• **Task data**:
• • •

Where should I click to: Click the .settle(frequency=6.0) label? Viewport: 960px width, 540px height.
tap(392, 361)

• • •

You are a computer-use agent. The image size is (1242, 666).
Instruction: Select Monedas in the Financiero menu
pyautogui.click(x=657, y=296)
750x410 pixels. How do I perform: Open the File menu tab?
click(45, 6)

• • •

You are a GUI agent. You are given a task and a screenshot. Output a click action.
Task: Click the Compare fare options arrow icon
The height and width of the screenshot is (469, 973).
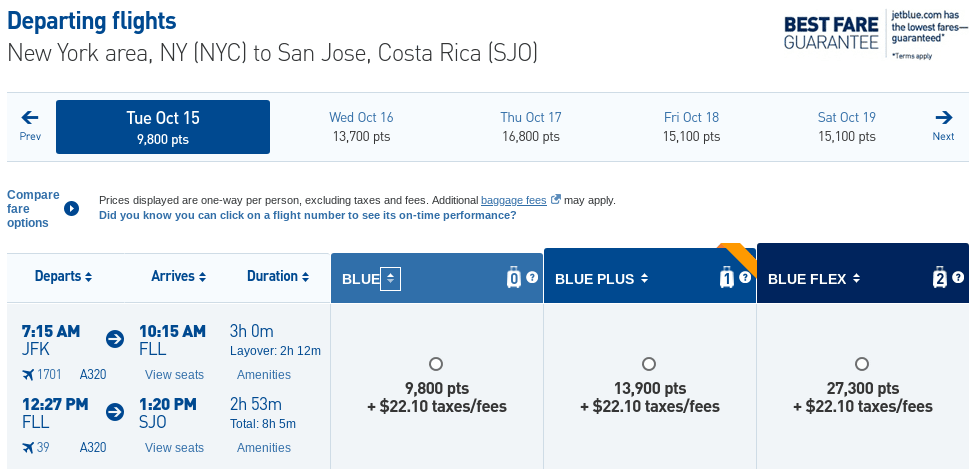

• • •

• **What you need to do**: Every line in the data above that contains "screenshot" needs to be copied.

• **Task solution**:
You are a GUI agent. You are given a task and a screenshot. Output a click action.
The height and width of the screenshot is (469, 973).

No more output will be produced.